The result? The wheels are square.

Virtua racer on the Saturn was being promised, it had already emerged on 32X and had been in the arcade for years. Fun? Perhaps but as far from technically true to F1 racing as is possible. It was an arcade racer at heart.

F1GP is in the same graphical vein as VR, however it is a F1 simulator at heart. Tracks, teams, cars and drivers all present and correct for the year. Damon Hills not so beaming smile, staring back at you, jumbled amongst a small glut of Japanese characters.

To begin F1GP starts off impressively. Its 0-60Mph is actually awe inspiring. The license, the introduction, the level of detail in the options open to you. All of which will have you thinking you are on to a winner. It is a Japanese game but very English language friendly.

Up until the game actually starts everything looks promising. You key in your name, pick a driver and team and it’s eyes down for a quick round of qualifying. Then a free run. Then more qualifying. More free running. A practice run and then, finally, the Grand Prix.

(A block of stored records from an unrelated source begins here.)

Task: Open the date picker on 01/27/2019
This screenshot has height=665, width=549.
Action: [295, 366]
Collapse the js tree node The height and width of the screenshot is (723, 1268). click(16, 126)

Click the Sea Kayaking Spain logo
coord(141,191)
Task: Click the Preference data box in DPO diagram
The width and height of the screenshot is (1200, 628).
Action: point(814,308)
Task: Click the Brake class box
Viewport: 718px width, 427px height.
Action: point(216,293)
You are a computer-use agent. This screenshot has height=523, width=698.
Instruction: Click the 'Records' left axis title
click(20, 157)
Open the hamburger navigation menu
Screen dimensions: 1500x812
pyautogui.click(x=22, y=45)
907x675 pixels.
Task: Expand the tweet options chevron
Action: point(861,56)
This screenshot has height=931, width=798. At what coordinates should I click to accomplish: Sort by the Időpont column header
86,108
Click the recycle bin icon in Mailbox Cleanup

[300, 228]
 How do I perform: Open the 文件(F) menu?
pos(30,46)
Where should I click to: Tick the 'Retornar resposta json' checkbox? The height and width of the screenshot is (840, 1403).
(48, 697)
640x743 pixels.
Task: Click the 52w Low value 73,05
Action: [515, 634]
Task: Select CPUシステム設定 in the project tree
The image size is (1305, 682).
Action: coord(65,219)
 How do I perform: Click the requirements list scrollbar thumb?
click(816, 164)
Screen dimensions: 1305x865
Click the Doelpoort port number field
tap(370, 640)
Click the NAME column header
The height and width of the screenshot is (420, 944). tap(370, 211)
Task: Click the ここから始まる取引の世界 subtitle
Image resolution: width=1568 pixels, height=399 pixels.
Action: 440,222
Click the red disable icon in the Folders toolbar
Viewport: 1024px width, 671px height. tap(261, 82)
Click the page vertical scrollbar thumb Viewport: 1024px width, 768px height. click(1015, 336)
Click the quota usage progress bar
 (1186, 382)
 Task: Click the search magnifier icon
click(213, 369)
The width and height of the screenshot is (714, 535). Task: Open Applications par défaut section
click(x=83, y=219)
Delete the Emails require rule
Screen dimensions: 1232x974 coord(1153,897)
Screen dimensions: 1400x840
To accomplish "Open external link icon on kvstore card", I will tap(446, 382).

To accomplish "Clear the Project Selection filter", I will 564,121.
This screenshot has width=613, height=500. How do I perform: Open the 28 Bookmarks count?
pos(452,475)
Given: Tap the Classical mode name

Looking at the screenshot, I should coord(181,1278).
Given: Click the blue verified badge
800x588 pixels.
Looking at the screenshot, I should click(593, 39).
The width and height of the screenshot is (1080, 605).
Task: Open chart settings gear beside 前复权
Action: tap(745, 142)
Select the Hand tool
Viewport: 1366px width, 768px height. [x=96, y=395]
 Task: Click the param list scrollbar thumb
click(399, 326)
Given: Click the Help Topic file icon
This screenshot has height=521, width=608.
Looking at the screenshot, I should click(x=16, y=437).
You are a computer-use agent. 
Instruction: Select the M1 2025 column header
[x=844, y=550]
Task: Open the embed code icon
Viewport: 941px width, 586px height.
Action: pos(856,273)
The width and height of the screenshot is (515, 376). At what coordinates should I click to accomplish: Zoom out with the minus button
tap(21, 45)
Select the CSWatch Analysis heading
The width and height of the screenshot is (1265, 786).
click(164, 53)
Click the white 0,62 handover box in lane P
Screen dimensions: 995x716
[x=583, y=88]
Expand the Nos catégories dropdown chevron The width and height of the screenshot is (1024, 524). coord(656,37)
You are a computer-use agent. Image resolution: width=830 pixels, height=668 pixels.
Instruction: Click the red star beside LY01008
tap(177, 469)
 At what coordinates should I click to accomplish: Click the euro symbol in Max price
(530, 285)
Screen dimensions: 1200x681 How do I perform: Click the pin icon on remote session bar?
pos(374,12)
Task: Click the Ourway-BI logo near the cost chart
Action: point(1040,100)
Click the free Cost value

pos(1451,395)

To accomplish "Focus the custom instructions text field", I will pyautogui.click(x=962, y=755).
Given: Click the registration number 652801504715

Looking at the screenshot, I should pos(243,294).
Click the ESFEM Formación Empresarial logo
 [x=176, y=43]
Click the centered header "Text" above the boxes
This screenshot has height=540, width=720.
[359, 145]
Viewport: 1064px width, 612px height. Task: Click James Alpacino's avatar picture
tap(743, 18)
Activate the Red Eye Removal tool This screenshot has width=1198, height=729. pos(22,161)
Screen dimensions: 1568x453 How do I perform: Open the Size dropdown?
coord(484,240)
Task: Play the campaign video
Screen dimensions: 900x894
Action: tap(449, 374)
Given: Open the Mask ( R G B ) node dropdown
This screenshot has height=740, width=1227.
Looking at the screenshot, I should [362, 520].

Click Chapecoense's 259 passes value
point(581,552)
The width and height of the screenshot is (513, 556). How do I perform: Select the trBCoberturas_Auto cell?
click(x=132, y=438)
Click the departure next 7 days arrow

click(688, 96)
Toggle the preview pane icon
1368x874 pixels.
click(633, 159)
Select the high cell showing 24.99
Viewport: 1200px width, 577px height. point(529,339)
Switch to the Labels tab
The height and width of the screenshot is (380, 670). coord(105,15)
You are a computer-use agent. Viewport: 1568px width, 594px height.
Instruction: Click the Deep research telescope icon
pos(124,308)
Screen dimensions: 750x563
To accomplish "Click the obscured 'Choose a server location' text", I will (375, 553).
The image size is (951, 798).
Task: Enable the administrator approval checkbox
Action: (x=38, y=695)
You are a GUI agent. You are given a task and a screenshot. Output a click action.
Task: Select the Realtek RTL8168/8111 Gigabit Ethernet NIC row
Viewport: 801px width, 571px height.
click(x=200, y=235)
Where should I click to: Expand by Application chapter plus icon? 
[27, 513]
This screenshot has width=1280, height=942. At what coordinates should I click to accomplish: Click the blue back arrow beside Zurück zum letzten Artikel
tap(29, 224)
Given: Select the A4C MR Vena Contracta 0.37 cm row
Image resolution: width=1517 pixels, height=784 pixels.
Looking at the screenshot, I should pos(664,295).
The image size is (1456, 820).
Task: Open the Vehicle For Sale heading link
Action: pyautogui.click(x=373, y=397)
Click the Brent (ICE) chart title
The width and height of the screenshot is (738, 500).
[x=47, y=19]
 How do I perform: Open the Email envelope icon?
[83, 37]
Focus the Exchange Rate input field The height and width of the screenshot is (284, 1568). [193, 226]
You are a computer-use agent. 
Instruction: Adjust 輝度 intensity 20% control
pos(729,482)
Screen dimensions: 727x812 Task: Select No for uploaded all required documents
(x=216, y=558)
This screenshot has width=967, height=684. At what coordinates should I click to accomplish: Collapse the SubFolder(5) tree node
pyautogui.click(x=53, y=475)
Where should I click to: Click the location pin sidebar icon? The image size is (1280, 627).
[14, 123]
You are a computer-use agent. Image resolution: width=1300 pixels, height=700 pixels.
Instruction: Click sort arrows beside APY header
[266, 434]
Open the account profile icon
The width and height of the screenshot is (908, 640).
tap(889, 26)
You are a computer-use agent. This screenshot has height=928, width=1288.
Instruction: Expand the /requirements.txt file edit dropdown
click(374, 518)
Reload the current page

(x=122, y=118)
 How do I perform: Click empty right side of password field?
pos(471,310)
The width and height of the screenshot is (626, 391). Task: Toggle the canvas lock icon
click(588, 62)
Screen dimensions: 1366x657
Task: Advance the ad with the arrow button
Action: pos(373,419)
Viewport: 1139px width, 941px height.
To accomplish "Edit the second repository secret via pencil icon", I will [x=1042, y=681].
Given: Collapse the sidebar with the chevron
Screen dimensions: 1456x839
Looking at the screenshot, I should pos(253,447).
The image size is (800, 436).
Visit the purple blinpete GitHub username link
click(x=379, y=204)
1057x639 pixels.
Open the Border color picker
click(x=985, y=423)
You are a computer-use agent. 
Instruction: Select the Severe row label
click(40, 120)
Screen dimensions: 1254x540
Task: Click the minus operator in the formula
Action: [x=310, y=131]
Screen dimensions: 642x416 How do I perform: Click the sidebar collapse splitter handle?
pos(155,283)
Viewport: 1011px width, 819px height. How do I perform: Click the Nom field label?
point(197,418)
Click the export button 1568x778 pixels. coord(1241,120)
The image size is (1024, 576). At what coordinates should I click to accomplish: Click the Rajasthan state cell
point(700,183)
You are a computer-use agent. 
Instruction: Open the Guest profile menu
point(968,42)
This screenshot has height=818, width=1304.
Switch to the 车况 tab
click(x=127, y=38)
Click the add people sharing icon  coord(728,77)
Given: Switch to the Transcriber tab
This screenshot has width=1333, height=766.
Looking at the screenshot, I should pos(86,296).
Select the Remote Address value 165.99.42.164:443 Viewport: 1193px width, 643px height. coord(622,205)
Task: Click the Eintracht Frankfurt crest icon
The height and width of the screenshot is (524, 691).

It’s quite anally retentive about pre-race qualifying. Which will grow weary if you are like me and like your racing games with power-slides, sudden death and nitro.

However, something will have struck you long before you see your first all-car F1 line-up. The graphics. Essentially the lynch pin in any racing game, are appalling. The first thing to hit me was the wheels. There is no animation to show the wheels turning in the direction you are heading. Unsurprising really, when considering the wheels appear to have something of the cube about them. The car itself is made of no more than a handful of polygons and doesn’t really look too much like an F1 car of any era.

We then move on to the subject of pop-up. As a rule I don’t see pop-up. It is usually pointed out to me, at which point I go ‘Oh yeah’ and then that is all I notice until the game ends.

…but in F1GP the pop-up is so bad it will have your eye out.

All of which is a shame because despite all this the game is actually not so bad.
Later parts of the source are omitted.